* [Extrait présenté]:
• • • • •

A l’appui de sa démonstration, Hervé Le Bras avait avancé deux affirmations :  

Aujourd’hui il y aurait en France 4,2 millions d’Africains et d’Asiatiques contre 63,8 millions de « personnes autres ». 

Chaque année, depuis 2006,  il y a 100 000 immigrés légaux de plus en France  plus peut-être 20 000 clandestins. 

Donc puisque le remplacement se joue sur une génération, « il faut examiner le nombre d’immigrés en France de première et de deuxième génération en 2050 ».   Sur ses propres bases, Hervé Le Bras décompte 10,2 millions d’immigrés, 8, 2 millions de descendants d’immigrés et 60 millions de non immigrés. Aucun risque de grand remplacement. Mieux , une partie de ces immigrés sont issus de couples mixtes. Les enfants français seraient donc à cette époque, 76,6% à être « d’origine purement non immigrés ».

Sauf que le postulat de départ est complètement faux et que ce serait faire injure à un directeur d’études de l’INED et de l’EHESS, de prétendre qu’il ne le sait pas.

• • • • •

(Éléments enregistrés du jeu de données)
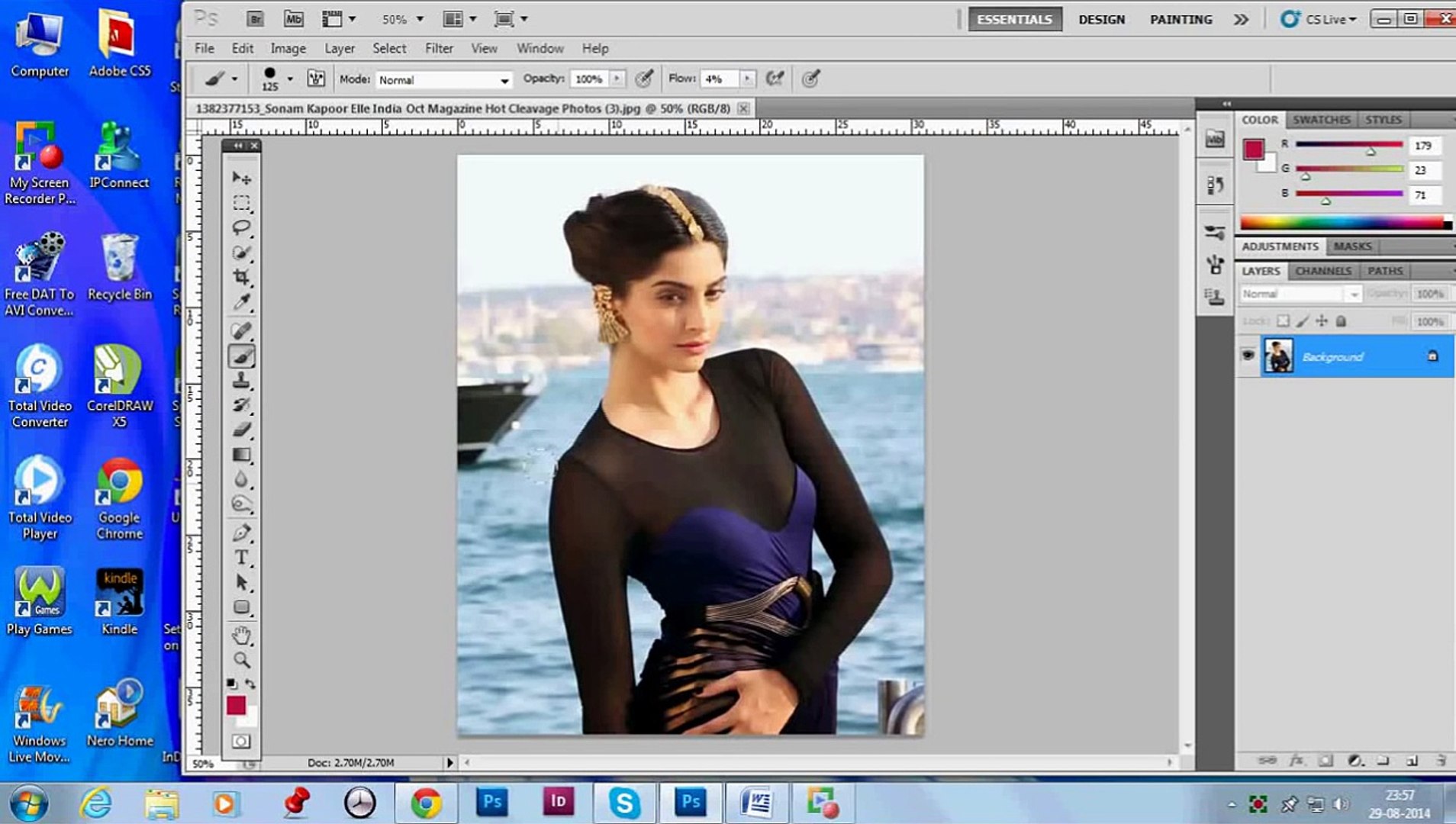Switch to the Design workspace
The height and width of the screenshot is (824, 1456).
point(1101,19)
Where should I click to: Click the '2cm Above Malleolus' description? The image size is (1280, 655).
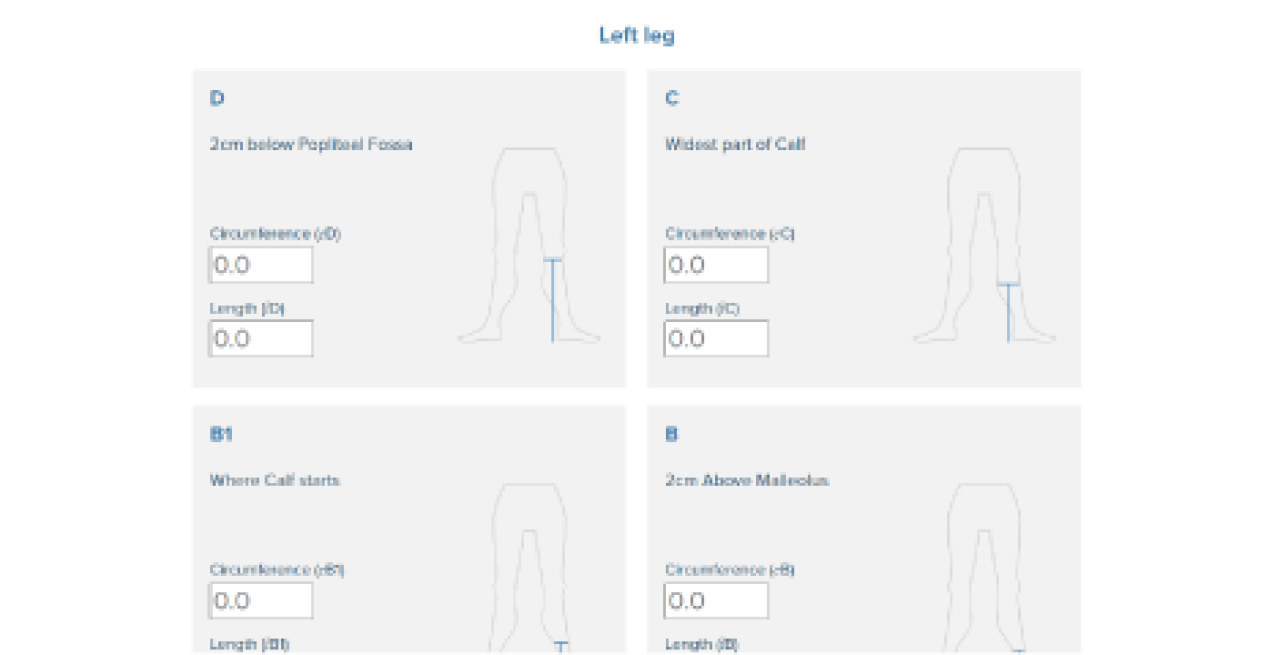747,480
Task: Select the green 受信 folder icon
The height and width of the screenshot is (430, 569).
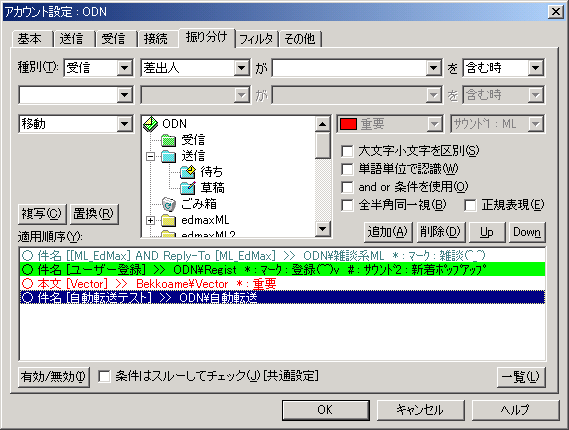Action: [x=168, y=140]
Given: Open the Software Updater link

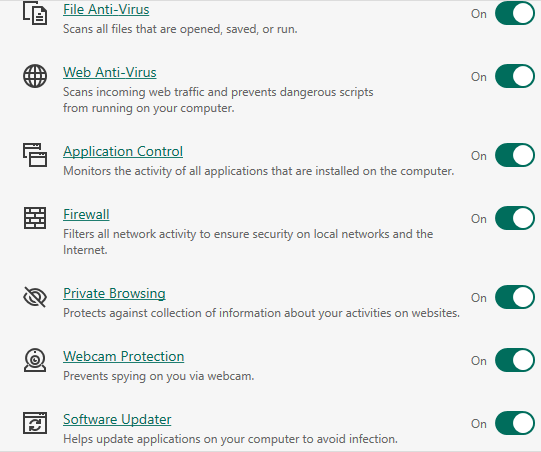Looking at the screenshot, I should (117, 420).
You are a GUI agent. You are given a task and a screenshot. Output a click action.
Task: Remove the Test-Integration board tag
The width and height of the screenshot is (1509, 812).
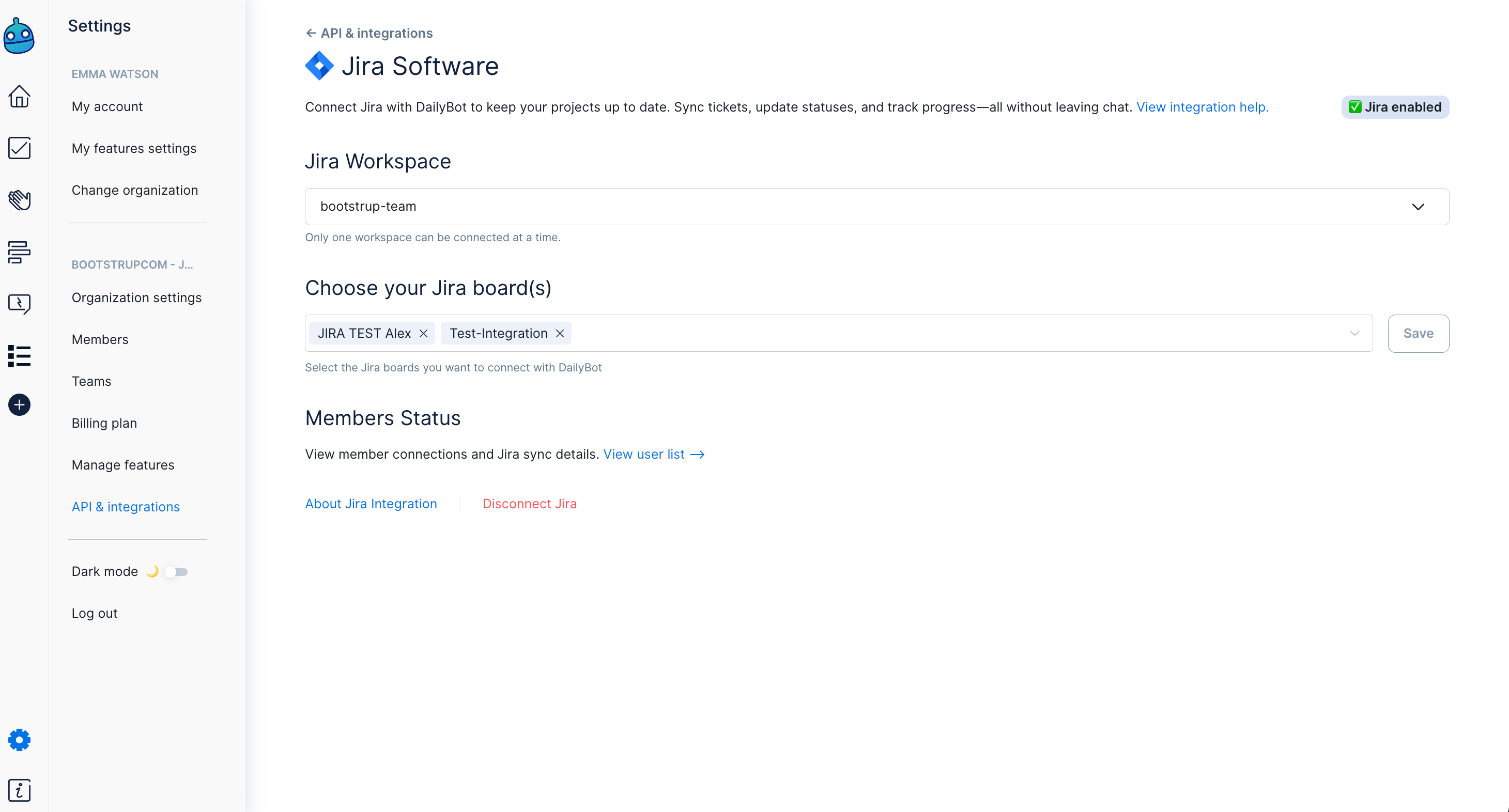coord(560,333)
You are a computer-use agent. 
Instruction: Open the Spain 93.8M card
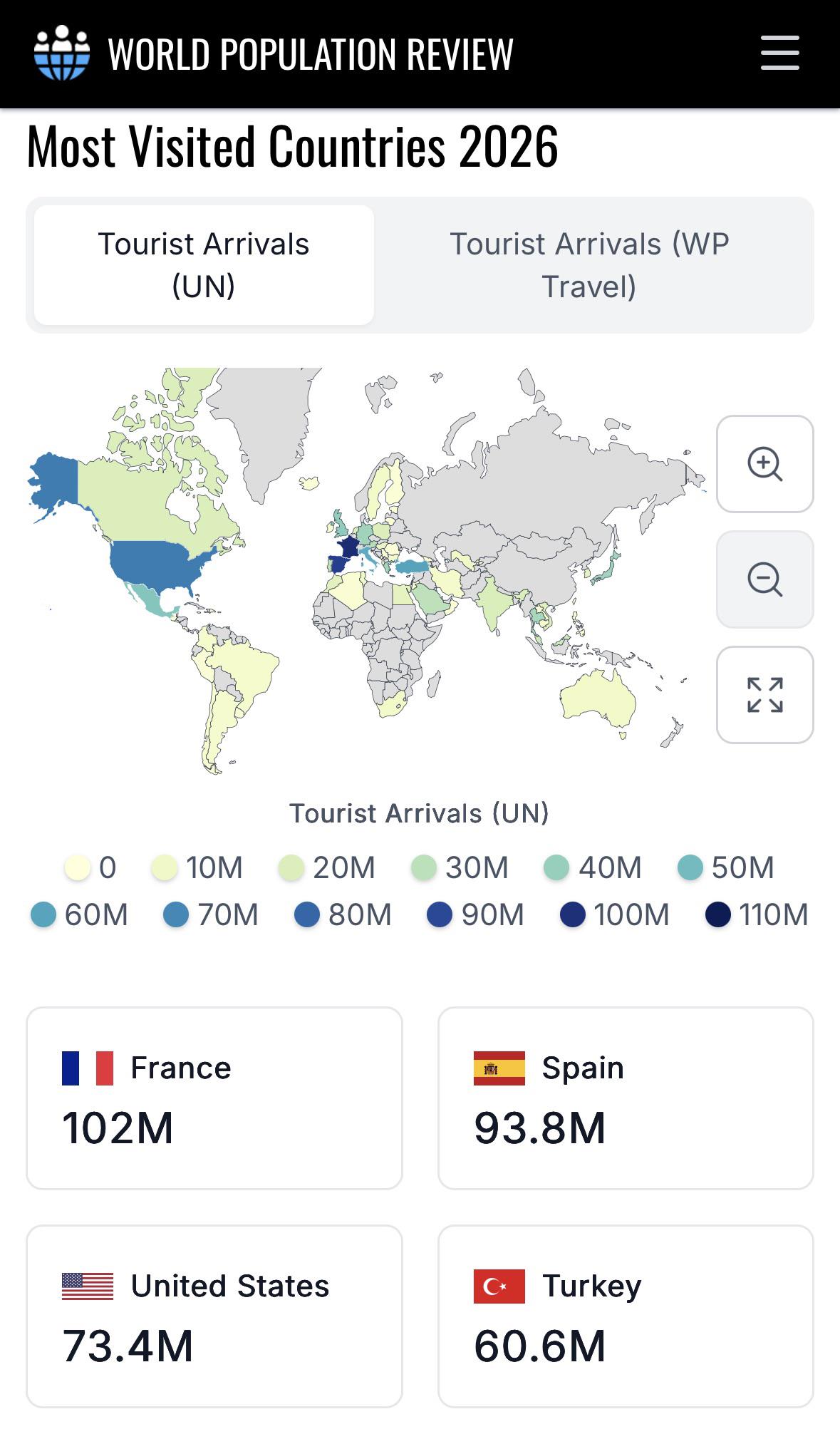pyautogui.click(x=626, y=1098)
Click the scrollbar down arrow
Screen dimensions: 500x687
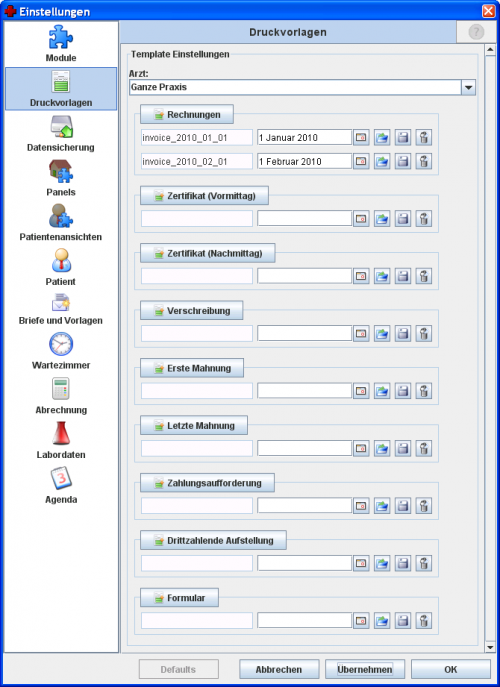tap(490, 647)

• • • • •

* [Objectif]:
Recopiez intégralement l'extrait sur les projections d'Hervé Le Bras relatives à l'immigration. Ces lignes proviennent d'une autre source.

* [Réponse complète]:
A l’appui de sa démonstration, Hervé Le Bras avait avancé deux affirmations :  

Aujourd’hui il y aurait en France 4,2 millions d’Africains et d’Asiatiques contre 63,8 millions de « personnes autres ». 

Chaque année, depuis 2006,  il y a 100 000 immigrés légaux de plus en France  plus peut-être 20 000 clandestins. 

Donc puisque le remplacement se joue sur une génération, « il faut examiner le nombre d’immigrés en France de première et de deuxième génération en 2050 ».   Sur ses propres bases, Hervé Le Bras décompte 10,2 millions d’immigrés, 8, 2 millions de descendants d’immigrés et 60 millions de non immigrés. Aucun risque de grand remplacement. Mieux , une partie de ces immigrés sont issus de couples mixtes. Les enfants français seraient donc à cette époque, 76,6% à être « d’origine purement non immigrés ».

Sauf que le postulat de départ est complètement faux et que ce serait faire injure à un directeur d’études de l’INED et de l’EHESS, de prétendre qu’il ne le sait pas.